◆ Text for analysis ◆

......

Tom,
Can you dive into what you want to see in TableView? Performance
improvements, or some particular features?
Btw, I'd love to see someone in the community implement a flexbox
layout. It seems to be what I hear most about these days.
Finally - have you tested your custom layouts on JDK 9 EA builds? I
would suspect they don't work quite so well (i.e. I'd be surprised if
you can still compile)....so any feedback there about what is missing to
you would also be very useful.
-- Jonathan
On 7/12/16 9:19 PM, Tom Eugelink wrote:
From my perspective, from this list, TableView is a big candidate to
get some real TLC. And about animations; for testing it is very
important to be able to _easy_ detect when an animation is still
active (one of the biggest problems I currently have with CSS 3
animations).
About Layout containers, those are fairly easily written by the
community, so I'm not sure is that is what you should be focusing at.
I've done MigPane and am now working on ResponsivePane. I think the
JavaFX team should more focus on the core?
And do add mobile to that core please. Maybe not the full monty like
Gluon, but help as much as possible.

......

◆ Source material ◆
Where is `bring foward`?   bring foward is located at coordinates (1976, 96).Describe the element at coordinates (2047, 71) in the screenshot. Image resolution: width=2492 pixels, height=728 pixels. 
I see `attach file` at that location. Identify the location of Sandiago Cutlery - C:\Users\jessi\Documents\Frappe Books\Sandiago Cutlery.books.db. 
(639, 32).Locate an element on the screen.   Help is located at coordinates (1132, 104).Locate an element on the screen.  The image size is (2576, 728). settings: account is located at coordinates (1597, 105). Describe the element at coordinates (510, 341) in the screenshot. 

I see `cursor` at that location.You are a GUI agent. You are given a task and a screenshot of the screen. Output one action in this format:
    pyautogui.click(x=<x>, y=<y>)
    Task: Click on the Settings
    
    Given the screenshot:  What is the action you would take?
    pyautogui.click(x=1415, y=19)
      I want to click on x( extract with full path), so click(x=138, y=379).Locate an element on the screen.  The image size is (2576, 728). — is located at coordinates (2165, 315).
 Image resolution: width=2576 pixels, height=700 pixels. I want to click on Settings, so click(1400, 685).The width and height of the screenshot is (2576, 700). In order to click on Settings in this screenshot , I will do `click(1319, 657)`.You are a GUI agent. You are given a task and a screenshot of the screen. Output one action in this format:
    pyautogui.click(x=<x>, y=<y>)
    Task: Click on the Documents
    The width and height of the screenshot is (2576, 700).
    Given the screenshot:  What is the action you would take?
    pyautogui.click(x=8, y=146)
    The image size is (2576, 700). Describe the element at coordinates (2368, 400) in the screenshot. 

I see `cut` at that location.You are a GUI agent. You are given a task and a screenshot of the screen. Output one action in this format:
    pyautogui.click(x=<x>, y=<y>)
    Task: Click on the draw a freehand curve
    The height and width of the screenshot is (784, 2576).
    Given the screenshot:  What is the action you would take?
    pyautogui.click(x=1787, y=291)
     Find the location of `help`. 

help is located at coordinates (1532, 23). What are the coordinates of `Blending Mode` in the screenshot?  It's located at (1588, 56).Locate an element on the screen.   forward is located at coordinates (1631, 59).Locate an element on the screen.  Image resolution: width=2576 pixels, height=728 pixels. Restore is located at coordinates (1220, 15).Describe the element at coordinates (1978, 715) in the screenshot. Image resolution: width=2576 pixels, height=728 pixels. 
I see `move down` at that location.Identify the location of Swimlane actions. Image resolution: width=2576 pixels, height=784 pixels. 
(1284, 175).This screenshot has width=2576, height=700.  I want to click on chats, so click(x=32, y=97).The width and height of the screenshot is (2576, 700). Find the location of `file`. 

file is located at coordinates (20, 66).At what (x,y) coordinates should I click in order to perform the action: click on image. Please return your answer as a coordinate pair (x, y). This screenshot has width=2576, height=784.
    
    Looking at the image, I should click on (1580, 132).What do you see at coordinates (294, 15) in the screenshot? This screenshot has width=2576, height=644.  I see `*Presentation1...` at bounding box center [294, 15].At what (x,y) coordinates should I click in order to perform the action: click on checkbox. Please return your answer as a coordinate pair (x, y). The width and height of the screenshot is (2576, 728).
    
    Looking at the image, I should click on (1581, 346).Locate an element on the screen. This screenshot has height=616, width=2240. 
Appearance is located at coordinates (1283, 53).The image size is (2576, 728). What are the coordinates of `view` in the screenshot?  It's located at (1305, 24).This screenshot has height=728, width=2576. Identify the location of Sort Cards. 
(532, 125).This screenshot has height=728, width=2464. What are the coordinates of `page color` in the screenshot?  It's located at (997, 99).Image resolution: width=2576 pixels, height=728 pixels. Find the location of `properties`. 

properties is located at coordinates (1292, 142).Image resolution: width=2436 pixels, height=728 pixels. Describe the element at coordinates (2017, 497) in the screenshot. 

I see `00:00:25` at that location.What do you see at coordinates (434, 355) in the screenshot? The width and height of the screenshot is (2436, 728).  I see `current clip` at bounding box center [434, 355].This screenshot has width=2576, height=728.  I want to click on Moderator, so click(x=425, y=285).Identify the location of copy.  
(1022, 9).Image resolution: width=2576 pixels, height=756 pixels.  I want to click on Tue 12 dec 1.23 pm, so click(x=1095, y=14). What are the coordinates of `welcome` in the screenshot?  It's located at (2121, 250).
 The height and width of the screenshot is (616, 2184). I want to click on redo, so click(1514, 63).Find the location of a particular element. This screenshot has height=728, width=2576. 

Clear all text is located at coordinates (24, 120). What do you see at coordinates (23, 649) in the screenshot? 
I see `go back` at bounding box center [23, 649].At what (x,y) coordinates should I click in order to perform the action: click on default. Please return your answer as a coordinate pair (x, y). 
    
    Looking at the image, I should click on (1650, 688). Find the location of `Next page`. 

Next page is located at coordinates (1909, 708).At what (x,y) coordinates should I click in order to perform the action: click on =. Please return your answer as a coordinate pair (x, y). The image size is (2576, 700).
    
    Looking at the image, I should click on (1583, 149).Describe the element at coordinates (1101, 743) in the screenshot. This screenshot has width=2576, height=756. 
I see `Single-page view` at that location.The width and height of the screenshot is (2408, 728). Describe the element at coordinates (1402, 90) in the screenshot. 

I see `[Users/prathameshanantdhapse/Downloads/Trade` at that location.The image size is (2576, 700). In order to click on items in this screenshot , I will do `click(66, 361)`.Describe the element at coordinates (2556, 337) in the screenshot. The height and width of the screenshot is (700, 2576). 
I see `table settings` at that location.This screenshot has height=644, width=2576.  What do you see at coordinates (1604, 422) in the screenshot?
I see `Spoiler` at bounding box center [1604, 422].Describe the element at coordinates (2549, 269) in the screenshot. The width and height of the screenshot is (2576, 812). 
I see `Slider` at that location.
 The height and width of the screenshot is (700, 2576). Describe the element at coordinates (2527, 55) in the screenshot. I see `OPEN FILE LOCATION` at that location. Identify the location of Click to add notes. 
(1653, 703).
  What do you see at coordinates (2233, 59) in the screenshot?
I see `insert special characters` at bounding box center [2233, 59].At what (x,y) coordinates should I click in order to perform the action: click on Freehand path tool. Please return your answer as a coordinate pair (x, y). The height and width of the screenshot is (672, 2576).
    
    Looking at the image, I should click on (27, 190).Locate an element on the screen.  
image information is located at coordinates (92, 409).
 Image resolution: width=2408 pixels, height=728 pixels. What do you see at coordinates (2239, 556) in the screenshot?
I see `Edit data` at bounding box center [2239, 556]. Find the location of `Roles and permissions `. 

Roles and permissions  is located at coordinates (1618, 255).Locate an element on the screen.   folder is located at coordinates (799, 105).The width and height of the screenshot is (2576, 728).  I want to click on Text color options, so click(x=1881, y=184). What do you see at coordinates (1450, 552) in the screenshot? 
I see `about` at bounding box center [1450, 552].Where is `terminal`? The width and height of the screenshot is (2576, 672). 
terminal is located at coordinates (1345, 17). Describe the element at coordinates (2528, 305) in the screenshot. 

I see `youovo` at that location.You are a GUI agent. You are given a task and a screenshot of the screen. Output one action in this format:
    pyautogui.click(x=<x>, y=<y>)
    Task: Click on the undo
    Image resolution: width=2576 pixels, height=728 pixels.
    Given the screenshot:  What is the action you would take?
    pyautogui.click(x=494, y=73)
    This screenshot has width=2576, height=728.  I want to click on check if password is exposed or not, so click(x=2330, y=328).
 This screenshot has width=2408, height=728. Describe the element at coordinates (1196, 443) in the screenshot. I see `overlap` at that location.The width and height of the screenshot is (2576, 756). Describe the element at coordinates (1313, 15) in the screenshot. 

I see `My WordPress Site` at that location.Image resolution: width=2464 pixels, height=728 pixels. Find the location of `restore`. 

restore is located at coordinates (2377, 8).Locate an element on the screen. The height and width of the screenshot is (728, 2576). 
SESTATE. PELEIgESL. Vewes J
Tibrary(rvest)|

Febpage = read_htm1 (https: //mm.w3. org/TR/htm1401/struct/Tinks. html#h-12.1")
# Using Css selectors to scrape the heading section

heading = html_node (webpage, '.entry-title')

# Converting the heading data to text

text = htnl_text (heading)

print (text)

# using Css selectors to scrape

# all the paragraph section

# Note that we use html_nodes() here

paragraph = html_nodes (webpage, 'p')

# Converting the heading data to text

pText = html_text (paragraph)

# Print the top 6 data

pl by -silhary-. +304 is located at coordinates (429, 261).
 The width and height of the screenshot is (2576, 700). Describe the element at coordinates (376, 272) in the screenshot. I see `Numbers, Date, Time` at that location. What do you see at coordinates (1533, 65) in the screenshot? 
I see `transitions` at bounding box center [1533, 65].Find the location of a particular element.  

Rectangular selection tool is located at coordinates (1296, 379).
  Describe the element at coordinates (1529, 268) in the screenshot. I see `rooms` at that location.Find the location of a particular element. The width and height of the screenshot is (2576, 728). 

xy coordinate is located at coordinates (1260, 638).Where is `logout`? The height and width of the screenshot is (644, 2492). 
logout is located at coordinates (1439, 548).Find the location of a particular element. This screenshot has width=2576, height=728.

......

◆ Explore the material ◆
1) In the JavaFX email above, why does Tom doubt that layout containers should be a focus for the JavaFX team?
2) Translate this sentence from the JavaFX email into Spanish: "I've done MigPane and am now working on ResponsivePane."
3) Continue the JavaFX email from the point where it ends.

◆ Responses by task ◆
1) He says layout containers are fairly easy for the community to write, so the team doesn't need to spend its effort there. He points to his own work on MigPane and ResponsivePane as examples, and he suggests the team focus on the core instead.

2) He hecho MigPane y ahora estoy trabajando en ResponsivePane.

3)
On 8-12-2016 00:45, Jonathan Giles wrote:
Hi folks,
Development on JDK 9 is slowly starting to ramp down, and we are
starting to turn our attention to the goals for JavaFX in JDK 10 and
beyond. We are starting to compile our list of what we think is
important, but we really want to hear from the community about what
their highest priorities are to them. As always, it's important to
keep in mind what JavaFX is (e.g. it isn't aiming to be a
high-performance game engine), but even still there are bound to be a
number of places where people might want to weigh in, for example:
* New layout containers (e.g. Flexbox)
* Public APIs for UI control behaviors
* Marlin renderer enabled by default
* Support for CSS animations
* CSS performance improvements
* TableView improvements (cell spanning, row / column freezing, etc)
* TableView performance
* Focus traversal API
* WebGL support in WebView
* Improved image I/O support
* A JavaFX equivalent of the AWT Desktop APIs
* Multi-res image API
* NIO-backed writable images
If there are other areas of interest that aren't listed here, please
start discussing them and we can work together to determine
priorities. If all you want to do is add a +1 for one of more of the
items above, even that will be very useful.